Your instructions ::
With the images left out, print every entry that follows exactly.

Records for the exercise ::
[Start of section]

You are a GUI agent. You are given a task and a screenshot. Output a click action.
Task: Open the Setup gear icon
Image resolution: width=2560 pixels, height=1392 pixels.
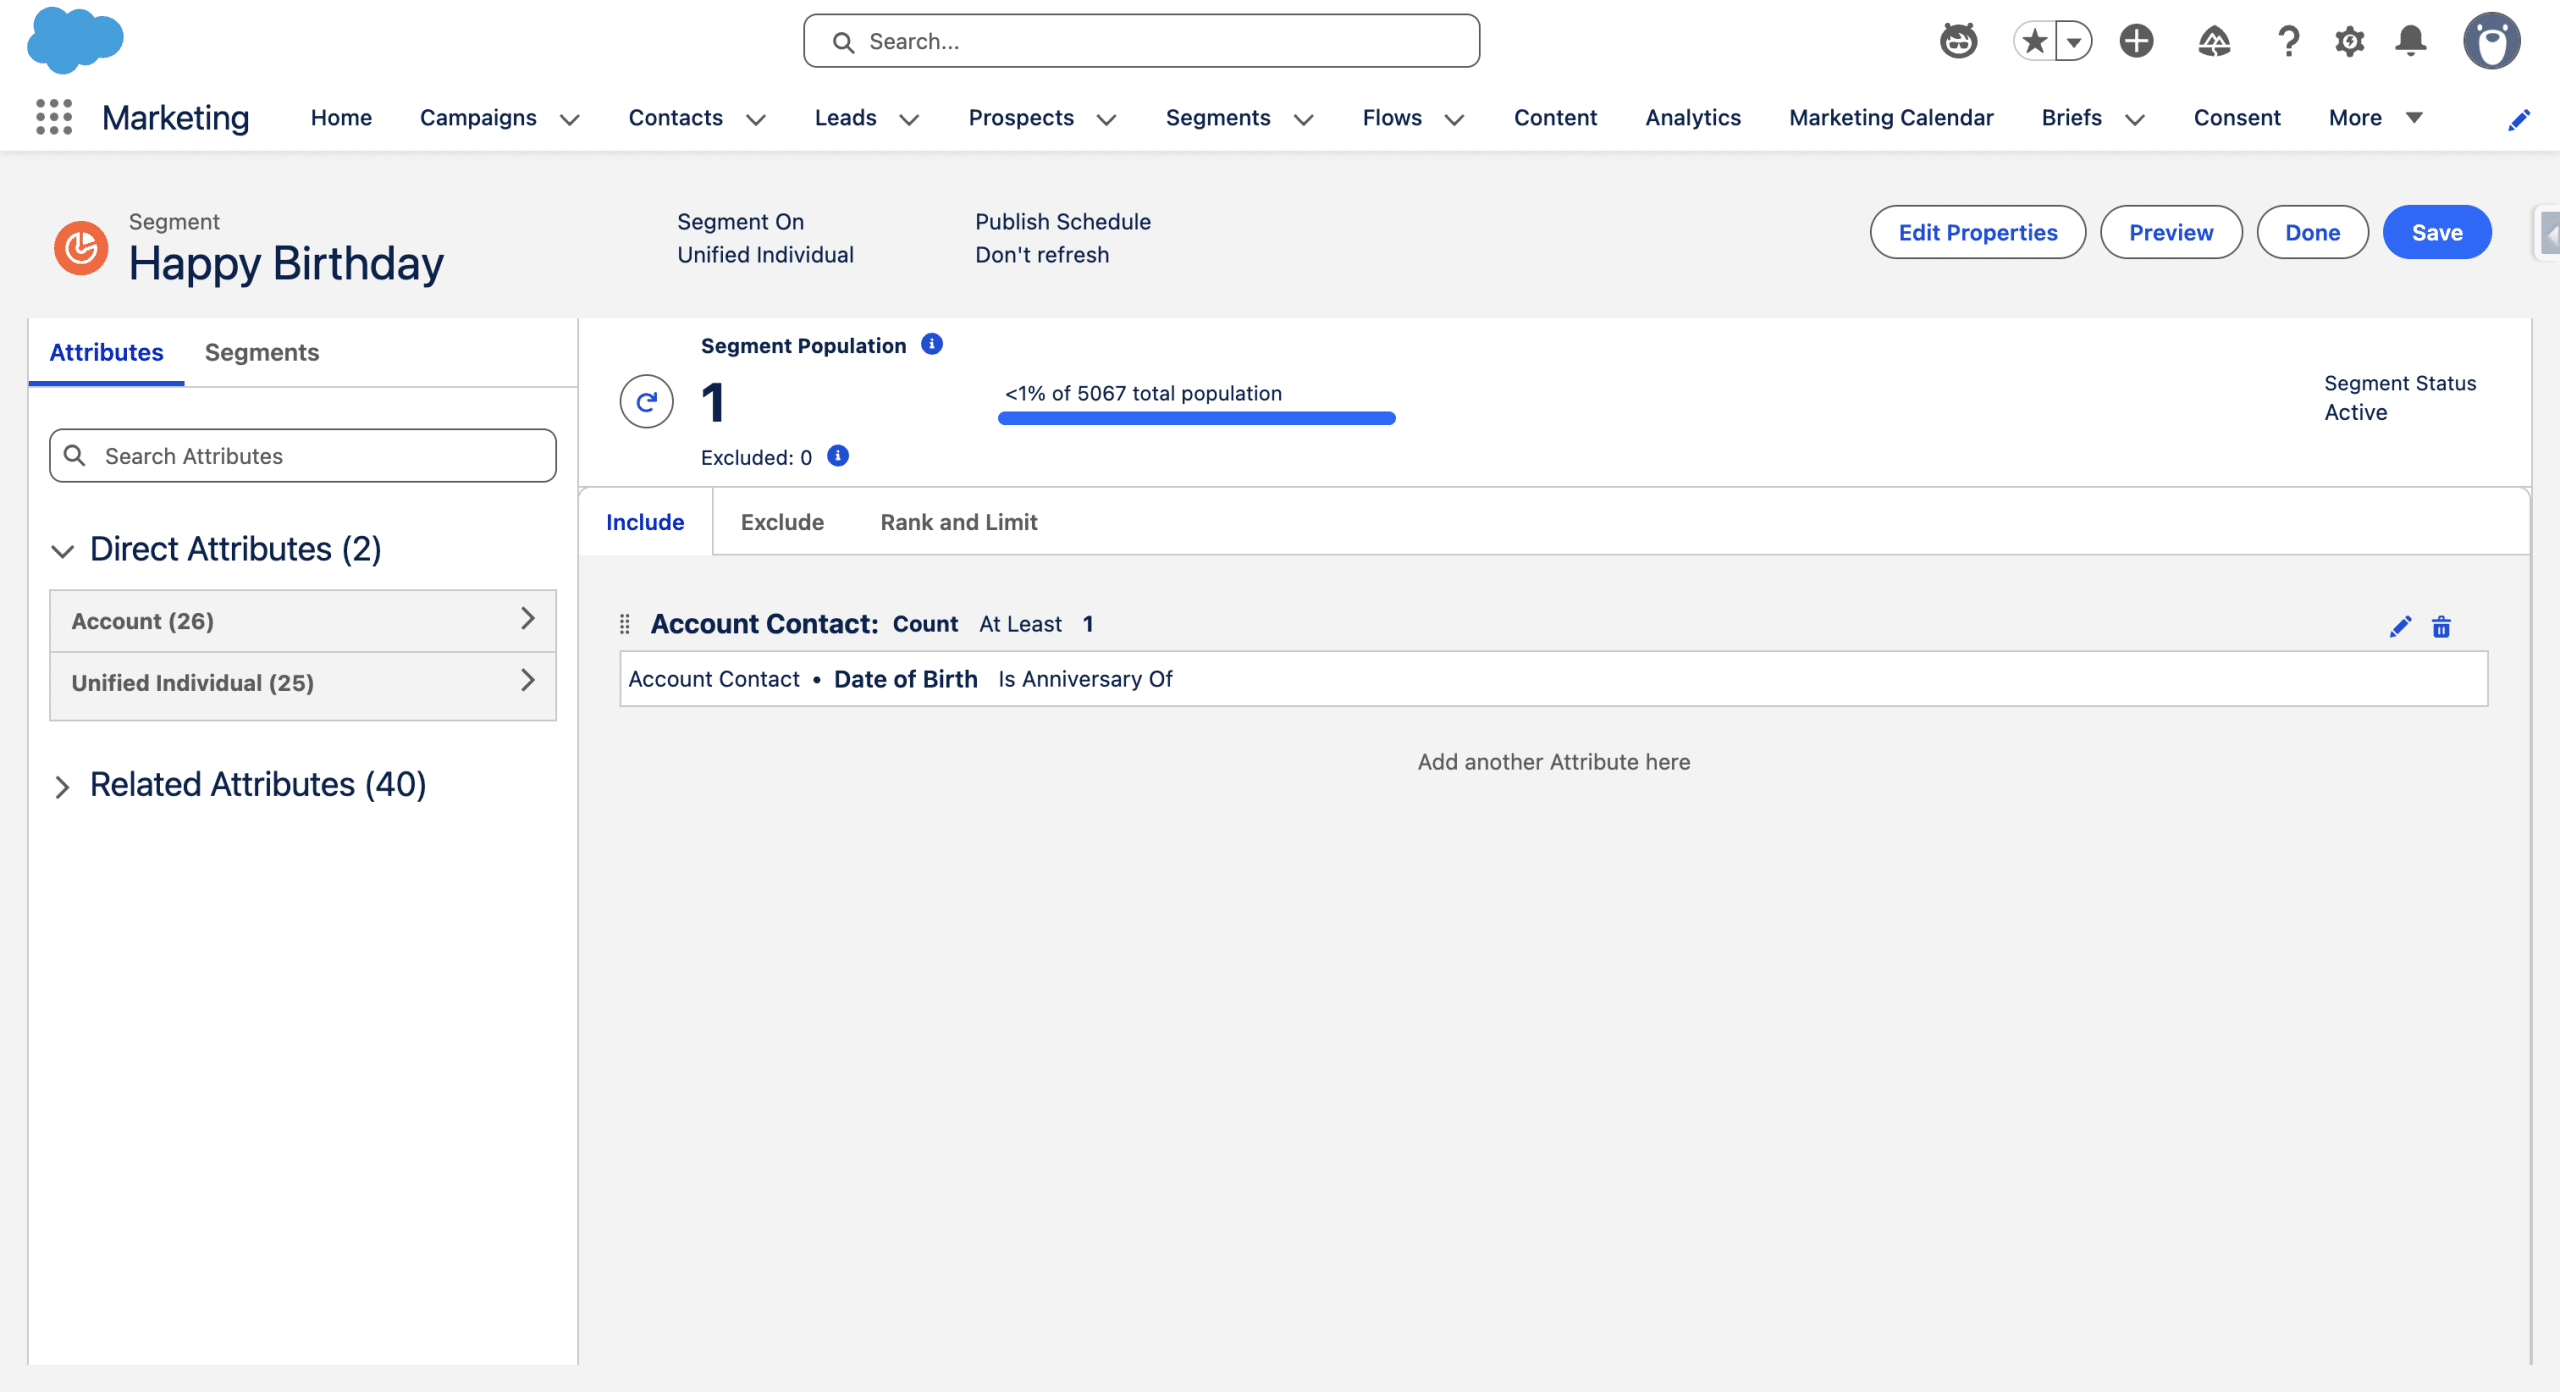(2349, 41)
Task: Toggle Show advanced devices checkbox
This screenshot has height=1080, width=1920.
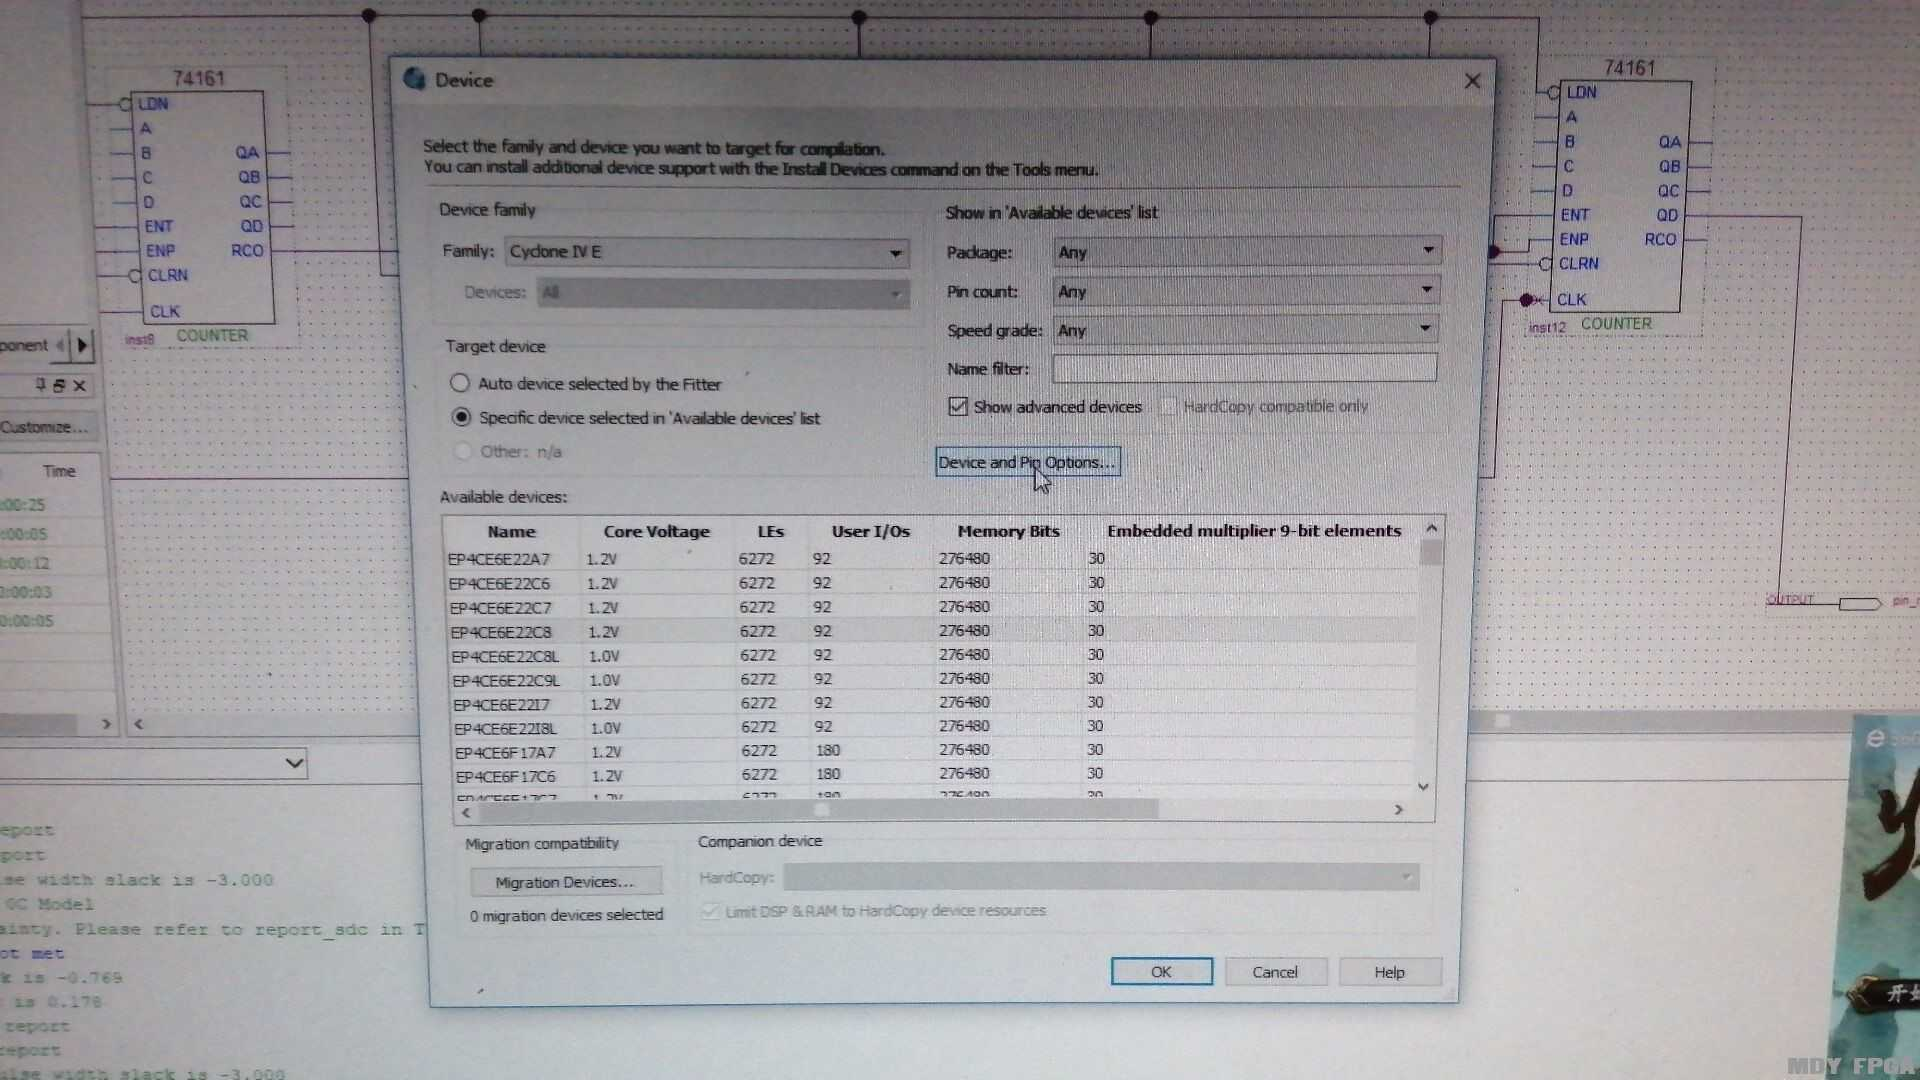Action: tap(958, 406)
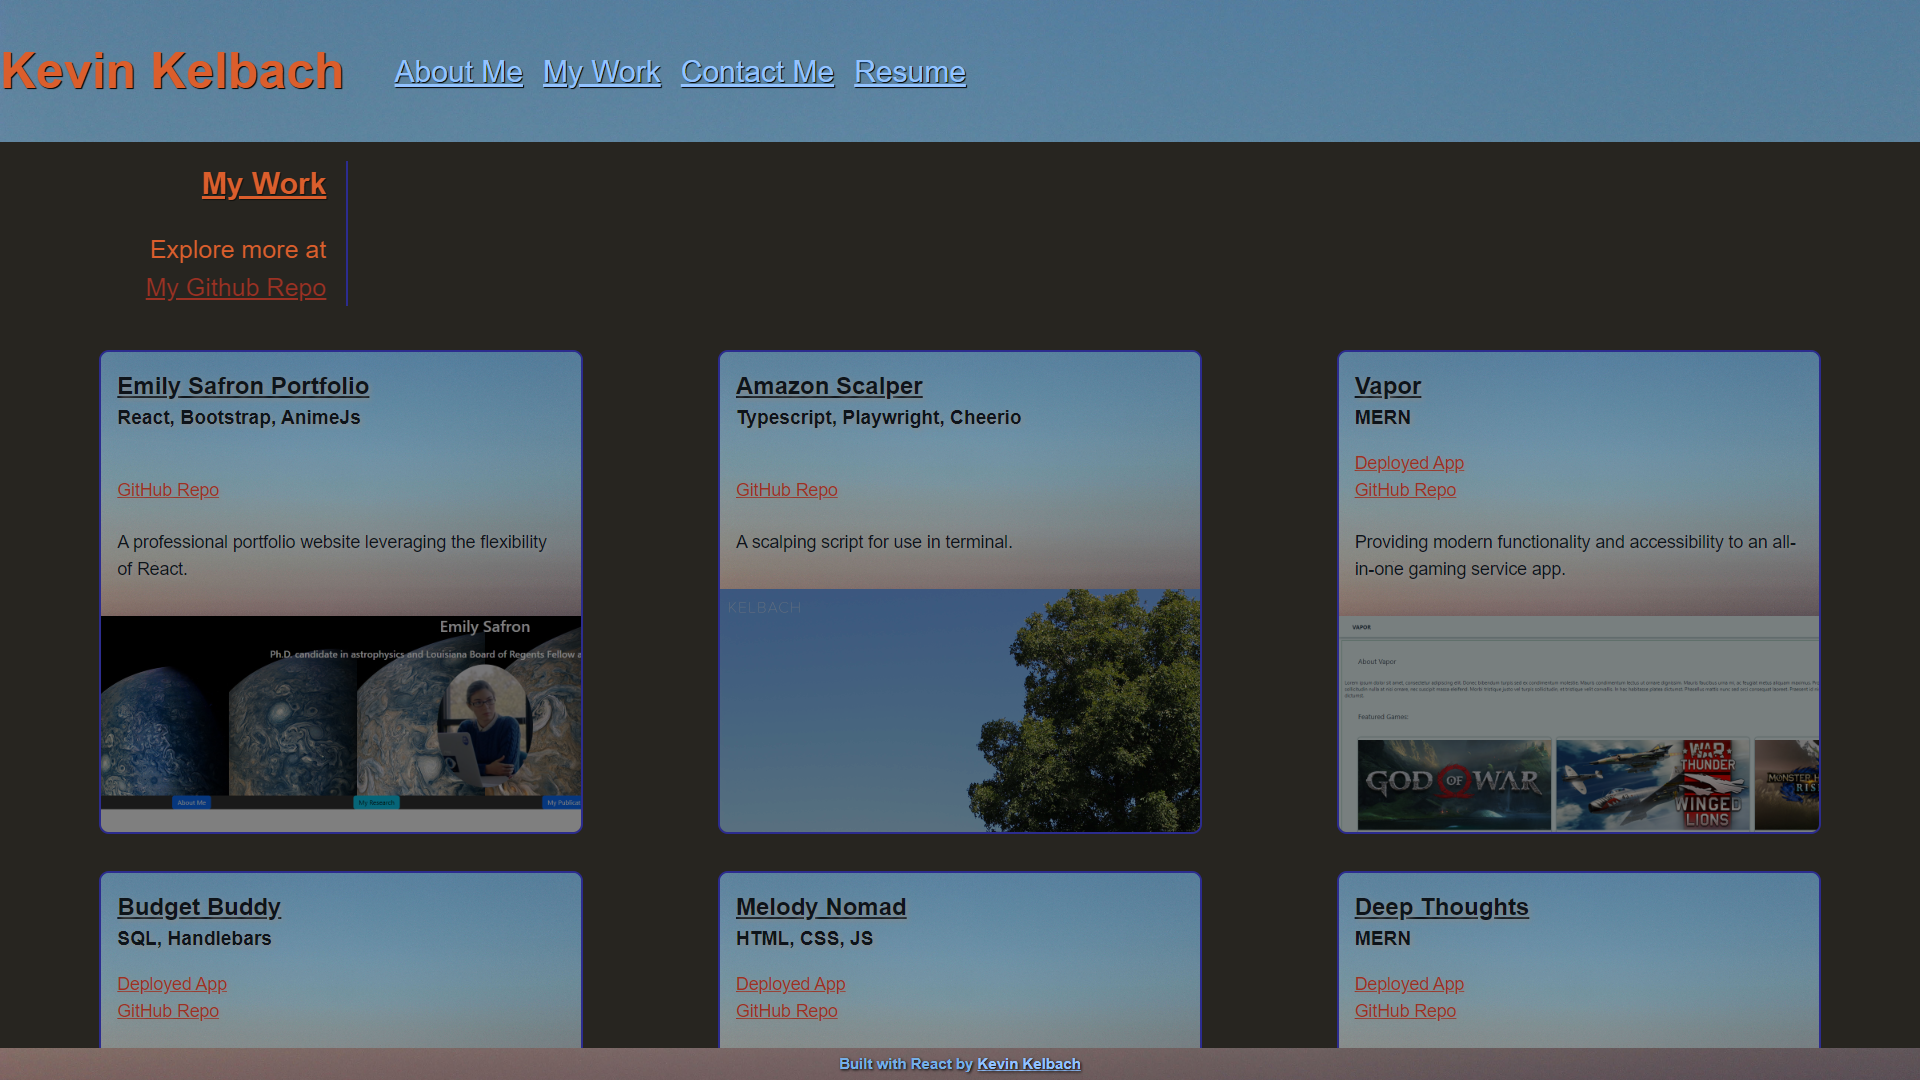Go to My Work in navigation bar
Image resolution: width=1920 pixels, height=1080 pixels.
click(x=601, y=72)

[End of section]

Answer to the exercise ::
You are a GUI agent. You are given a task and a screenshot. Output a click action.
Task: Open the Setup gear icon
Image resolution: width=2560 pixels, height=1392 pixels.
(2349, 41)
Task: Toggle Show advanced devices checkbox
This screenshot has height=1080, width=1920.
Action: tap(958, 406)
Go to My Work in navigation bar
Image resolution: width=1920 pixels, height=1080 pixels.
click(x=601, y=72)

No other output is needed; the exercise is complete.